What you will do: Your task is to give the number of lines in the listing that include "output", and nothing else.

Material for this task:

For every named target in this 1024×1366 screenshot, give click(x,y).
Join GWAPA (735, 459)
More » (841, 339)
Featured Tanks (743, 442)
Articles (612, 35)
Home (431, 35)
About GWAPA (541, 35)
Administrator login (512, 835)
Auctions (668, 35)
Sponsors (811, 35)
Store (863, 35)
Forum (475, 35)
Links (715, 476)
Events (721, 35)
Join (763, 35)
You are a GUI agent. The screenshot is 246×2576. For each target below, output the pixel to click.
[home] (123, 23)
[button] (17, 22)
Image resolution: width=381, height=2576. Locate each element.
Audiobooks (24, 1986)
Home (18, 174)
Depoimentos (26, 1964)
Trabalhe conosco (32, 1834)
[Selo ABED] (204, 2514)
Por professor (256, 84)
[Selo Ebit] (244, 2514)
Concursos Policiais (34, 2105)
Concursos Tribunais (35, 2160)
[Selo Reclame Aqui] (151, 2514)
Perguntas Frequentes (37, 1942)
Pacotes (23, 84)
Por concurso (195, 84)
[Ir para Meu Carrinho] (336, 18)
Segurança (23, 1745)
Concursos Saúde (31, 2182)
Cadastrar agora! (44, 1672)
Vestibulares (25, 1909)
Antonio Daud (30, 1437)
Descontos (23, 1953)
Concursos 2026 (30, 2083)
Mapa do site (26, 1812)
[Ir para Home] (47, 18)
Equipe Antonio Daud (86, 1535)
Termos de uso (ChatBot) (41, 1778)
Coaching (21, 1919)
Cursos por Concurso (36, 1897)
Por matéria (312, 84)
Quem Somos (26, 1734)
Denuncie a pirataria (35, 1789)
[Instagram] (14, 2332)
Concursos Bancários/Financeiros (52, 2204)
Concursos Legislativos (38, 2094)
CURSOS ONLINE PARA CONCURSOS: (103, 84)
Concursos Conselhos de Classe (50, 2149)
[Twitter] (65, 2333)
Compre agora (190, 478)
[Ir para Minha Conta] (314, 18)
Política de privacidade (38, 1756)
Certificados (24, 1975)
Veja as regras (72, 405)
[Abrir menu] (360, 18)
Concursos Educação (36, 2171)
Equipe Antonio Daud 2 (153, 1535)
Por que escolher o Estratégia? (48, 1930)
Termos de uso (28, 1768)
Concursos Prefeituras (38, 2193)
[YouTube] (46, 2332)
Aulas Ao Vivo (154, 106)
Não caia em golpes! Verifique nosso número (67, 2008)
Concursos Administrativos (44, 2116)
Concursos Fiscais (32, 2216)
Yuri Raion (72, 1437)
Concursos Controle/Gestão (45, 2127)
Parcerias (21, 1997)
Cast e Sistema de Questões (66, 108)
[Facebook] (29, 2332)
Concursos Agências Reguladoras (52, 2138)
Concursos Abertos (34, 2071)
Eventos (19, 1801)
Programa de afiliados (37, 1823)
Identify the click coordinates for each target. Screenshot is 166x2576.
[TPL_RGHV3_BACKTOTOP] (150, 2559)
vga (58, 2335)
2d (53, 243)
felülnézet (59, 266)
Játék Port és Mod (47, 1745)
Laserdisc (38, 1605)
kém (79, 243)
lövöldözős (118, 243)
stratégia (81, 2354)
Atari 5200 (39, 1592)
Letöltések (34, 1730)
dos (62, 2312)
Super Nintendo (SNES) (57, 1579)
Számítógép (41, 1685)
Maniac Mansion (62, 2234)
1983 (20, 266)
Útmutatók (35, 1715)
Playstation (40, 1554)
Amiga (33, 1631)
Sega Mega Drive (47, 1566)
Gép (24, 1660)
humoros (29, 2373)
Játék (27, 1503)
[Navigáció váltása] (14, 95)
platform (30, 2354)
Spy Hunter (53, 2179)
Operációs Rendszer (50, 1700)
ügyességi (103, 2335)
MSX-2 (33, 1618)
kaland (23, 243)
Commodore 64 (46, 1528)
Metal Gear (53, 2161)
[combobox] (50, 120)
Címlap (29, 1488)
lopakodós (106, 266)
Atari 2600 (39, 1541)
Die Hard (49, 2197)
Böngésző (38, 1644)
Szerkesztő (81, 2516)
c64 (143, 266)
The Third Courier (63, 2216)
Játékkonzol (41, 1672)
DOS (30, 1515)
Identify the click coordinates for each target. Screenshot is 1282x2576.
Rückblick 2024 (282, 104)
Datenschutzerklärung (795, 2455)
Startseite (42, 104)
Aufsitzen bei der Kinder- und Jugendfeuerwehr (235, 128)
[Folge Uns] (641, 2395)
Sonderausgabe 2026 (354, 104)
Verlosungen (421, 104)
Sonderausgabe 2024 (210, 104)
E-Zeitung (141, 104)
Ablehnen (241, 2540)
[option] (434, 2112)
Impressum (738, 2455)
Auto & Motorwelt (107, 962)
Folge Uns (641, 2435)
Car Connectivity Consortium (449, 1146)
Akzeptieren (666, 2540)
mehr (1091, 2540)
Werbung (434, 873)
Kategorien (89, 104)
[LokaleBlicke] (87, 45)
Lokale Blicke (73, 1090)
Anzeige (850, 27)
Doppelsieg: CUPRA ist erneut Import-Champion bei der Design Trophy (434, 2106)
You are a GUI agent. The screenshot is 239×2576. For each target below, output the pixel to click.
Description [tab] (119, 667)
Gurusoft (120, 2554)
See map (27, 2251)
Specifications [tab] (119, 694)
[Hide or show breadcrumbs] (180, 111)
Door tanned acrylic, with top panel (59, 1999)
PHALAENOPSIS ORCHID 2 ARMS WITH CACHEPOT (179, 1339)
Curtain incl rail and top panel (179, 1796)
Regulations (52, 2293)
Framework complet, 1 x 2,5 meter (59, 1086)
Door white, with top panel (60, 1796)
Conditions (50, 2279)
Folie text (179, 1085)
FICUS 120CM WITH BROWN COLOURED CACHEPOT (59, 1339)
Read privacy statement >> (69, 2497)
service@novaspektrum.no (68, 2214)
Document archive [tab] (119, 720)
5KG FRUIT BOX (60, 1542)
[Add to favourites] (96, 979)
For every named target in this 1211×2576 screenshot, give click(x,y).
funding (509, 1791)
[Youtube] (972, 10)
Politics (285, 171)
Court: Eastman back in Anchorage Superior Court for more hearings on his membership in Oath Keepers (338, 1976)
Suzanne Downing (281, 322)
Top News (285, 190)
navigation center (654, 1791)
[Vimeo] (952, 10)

Solution for this task: 2